И вот Эльза Юрьевна приглашает нашу группу на концерт Джонни Холидея. Эмигрантка Елена, которая “Наш Трифоныч!”, говорит:
– Ты идешь на Холидея, а как ты пойдешь?
И уговорила меня надеть ее норковое манто с рукавом по локоть и черные перчатки, так как появиться в театре “Олимпия” без шубы – неприлично.
– Ну, если тебе наплевать, то для Триоле… Я тебе не дарю, а прошу, чтобы ты пошла нормально.
Я говорю:
– Ну, пойду, хорошо, спасибо.
Она строго напутствовала:
– Только ты ни в коем случае не говори, что это манто не твое.
И вот мы пошли, сидели на галерке, и было интересно смотреть, что творилось внизу. Там все сверкали, блистали, и мне было изумительно это видеть. Что касается Триоле, то ее пробовал снять один репортер, она закрылась ручкой, но я была уверена, что это мог сделать только корреспондент “Юманите”.
Мне совершенно Холидей не понравился, абсолютно, но я об этом ничего не говорила. Мне понравилась публика. Это знаменитый театр, и они все были в мехах, в бриллиантах. Изумительная публика. Но я же не завистница. А когда Эльза Юрьевна увидела, в чем я одета, она тут же спросила:
– Вы что, это манто уже успели здесь купить?
Я ответила:
– Это не мое манто.
Она, конечно, была шокирована. И Триоле, и Арагон по-французски: “манто-манто”. Но что мне делать, если у меня такое устройство? Ну да, в чужом. Ну а что же, она не знает, где я живу, что ли?
После концерта приходим в номер, там поставили напитки какие- то, и Алла Киреева, жена Рождественского, говорит:
– Ну, если ты уж ходишь в этом манто…
– Что значит я хожу? Мне было велено надеть, я и надела.
Я открыла окно и выбросила шубу и перчатки. Плевать я хотела на эту шубу. Немедленно приходит портье, объясняет, что мадам что-то уронила из окна, и возвращает шубу и одну перчатку, а другая куда-то завалилась. Широко поступила, но какие-то маленькие улики должны быть. Шуба ничем не повредилась, несмотря на полет и несмотря на поход на Холидея. Я отдала ее Лене.

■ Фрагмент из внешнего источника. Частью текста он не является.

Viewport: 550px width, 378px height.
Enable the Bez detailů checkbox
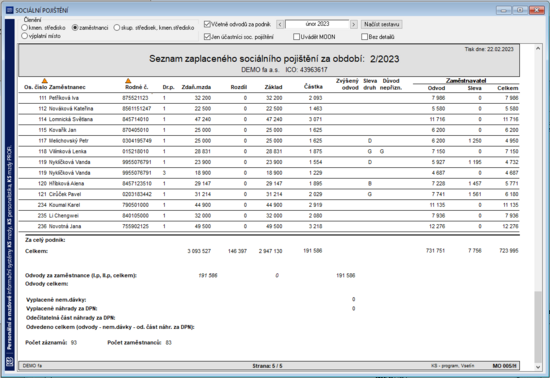click(364, 36)
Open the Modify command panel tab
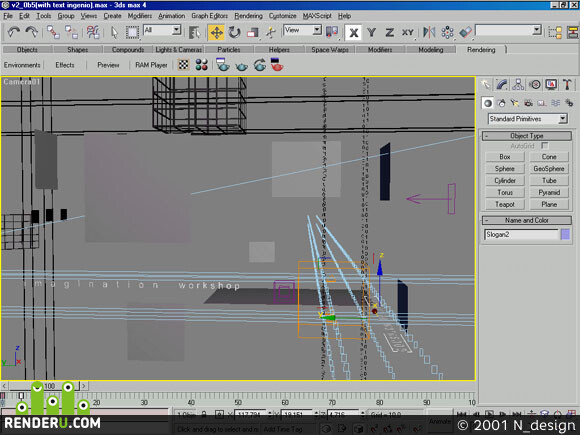This screenshot has height=435, width=580. coord(502,85)
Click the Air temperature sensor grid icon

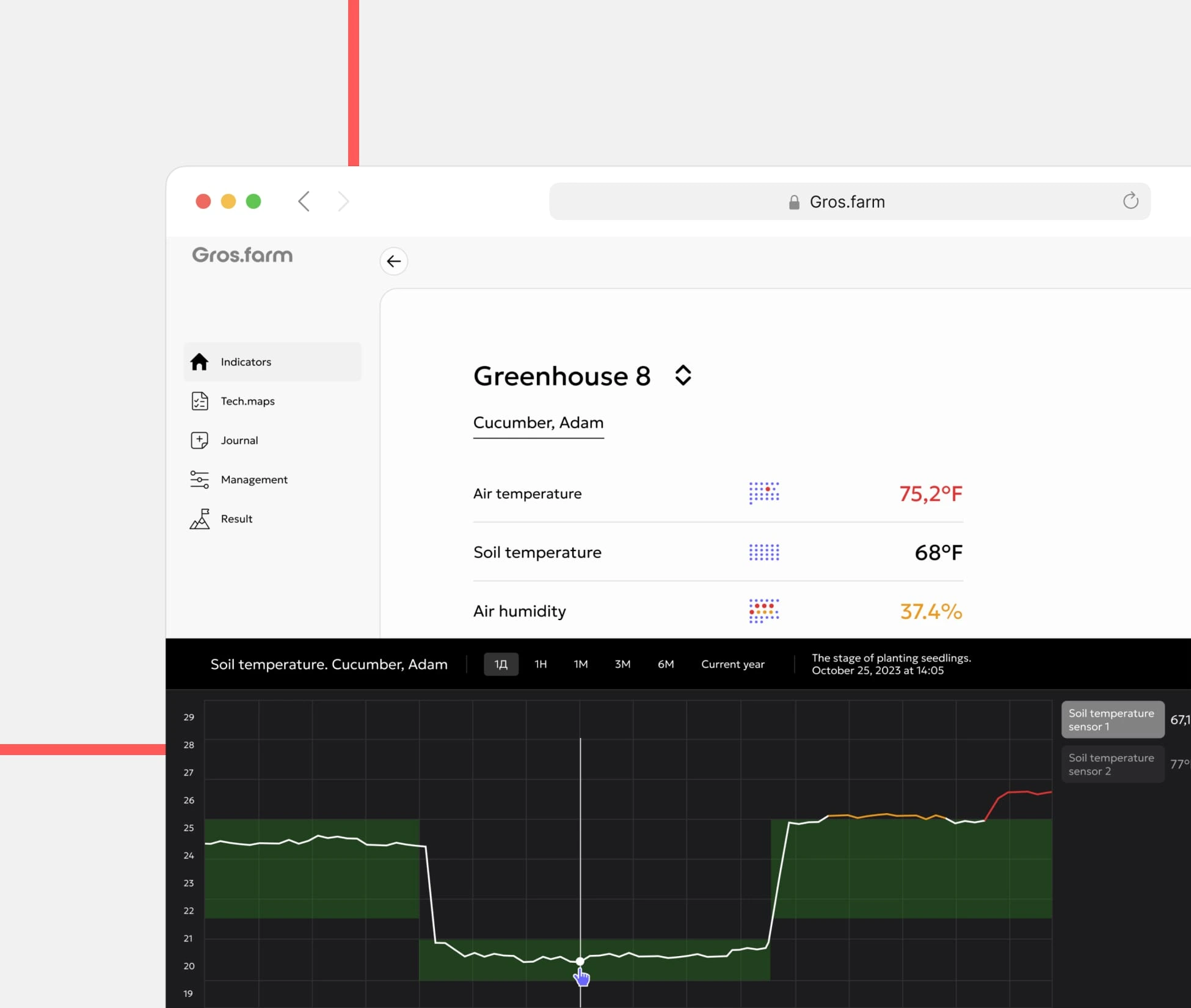[x=762, y=493]
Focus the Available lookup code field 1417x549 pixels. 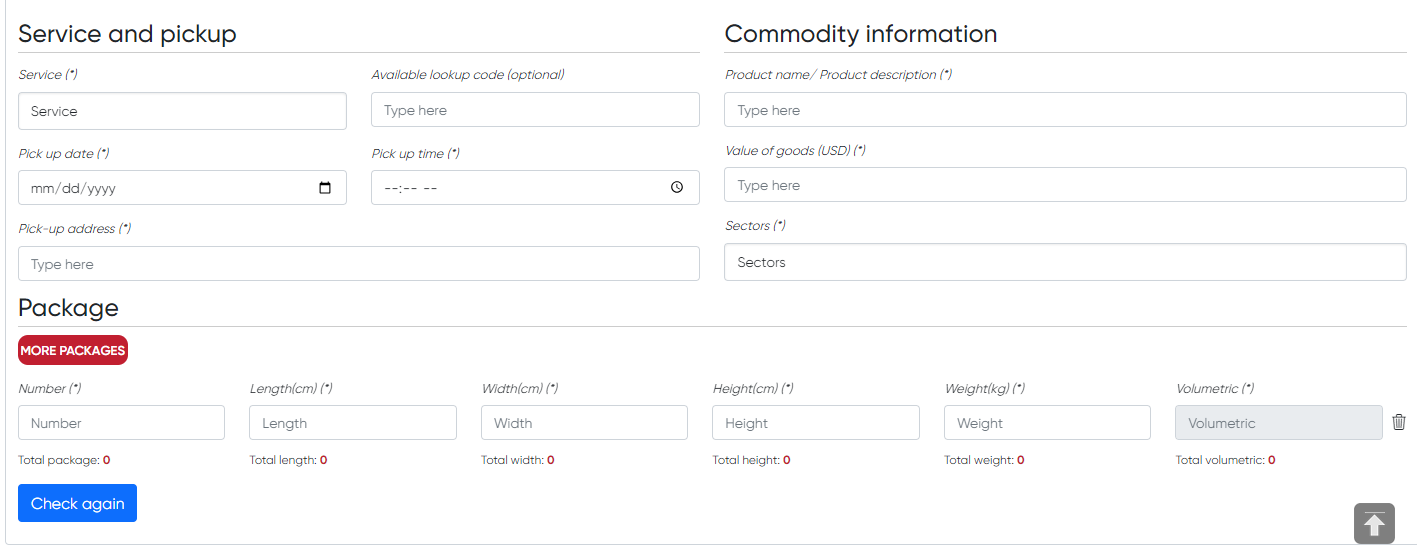click(x=535, y=110)
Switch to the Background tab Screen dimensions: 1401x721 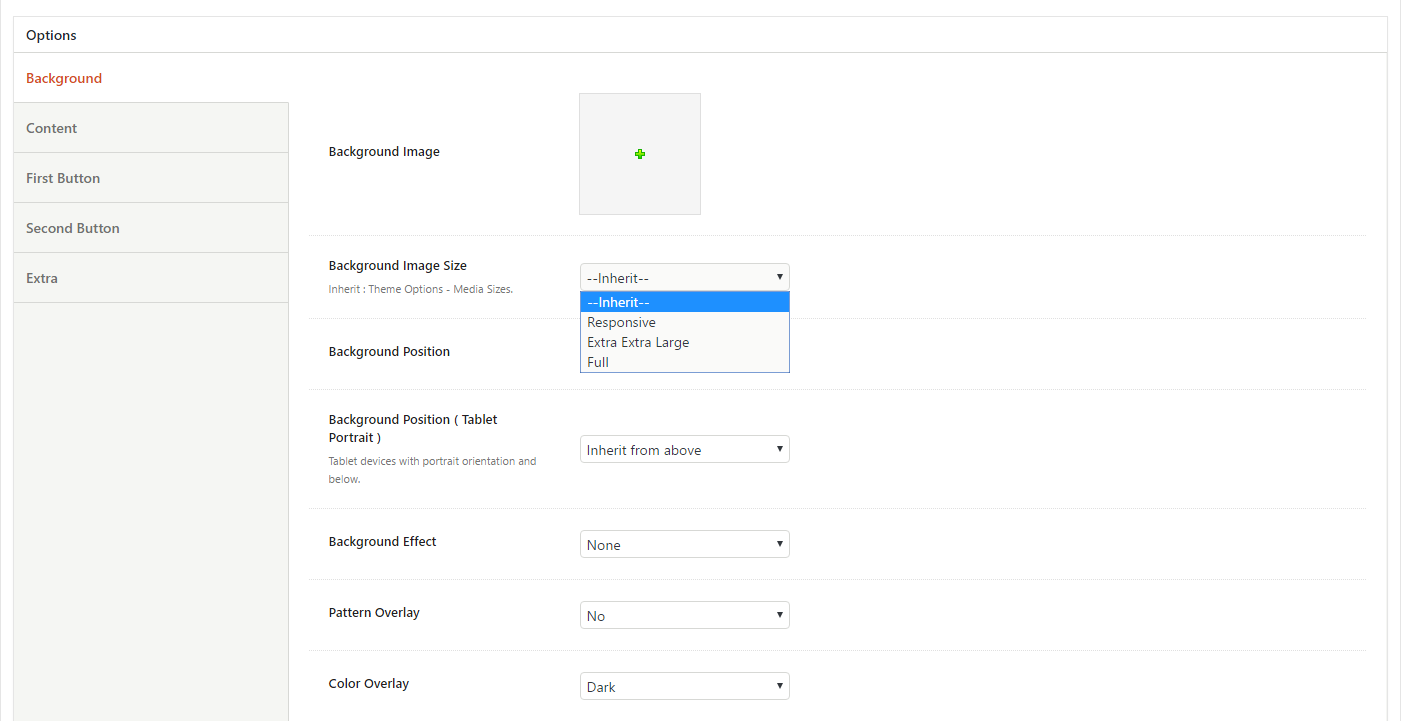pos(64,78)
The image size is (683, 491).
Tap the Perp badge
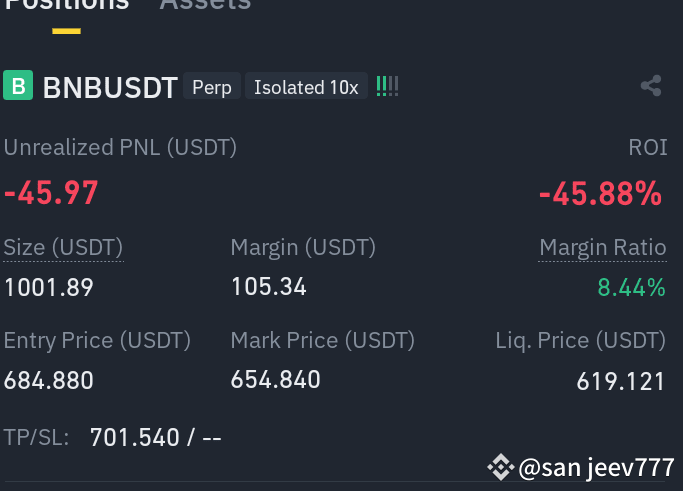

А когда я возвращалась в Москву, Эльза Юрьевна дала мне маленький сверток и сказала передать Лиле Юрьевне. Я ответила, что всенепременно передам. И вот я собираюсь идти, потому что хотела быстрее отдать этот сверток, а моя приятельница Гелла Кеменова спрашивает:
– А в чем собираетесь идти?
А в Москве мороз. Я говорю:
– Да вот кожаное пальто я купила в Париже. Такое вроде хорошее, но холодное.
Она отвечает:
– Нет, знаете что, это невозможно, все-таки вы из Парижа приехали. Да вы и просто простудитесь, понимаете? Нужно надеть мое каракулевое манто.
Я согласилась.
Адрес у меня был неправильный, специально нелюбезно, по-моему, был сказан Лилей Юрьевной. Пришлось переспрашивать у какой-то консьержки, но все-таки я ее нашла. Вхожу, здороваюсь, и первое, что говорит Лиля Юрьевна:
– А вы это манто в Париже купили?
И я точно так же отвечаю:
– О, нет, это не мое манто.
И в это время раздается звонок из Парижа. Сестрица звонит сестрице. И можно не понимать по-французски, но слово “манто” я слышала.
На этом парижская эпопея закончилась, никаких плохих последствий у меня не было.
Я смотрела на Париж и думала: “Жалко, что это неправда. Все равно я какой-то раб. Вот они – свободные люди, любой какой-нибудь гарсон”.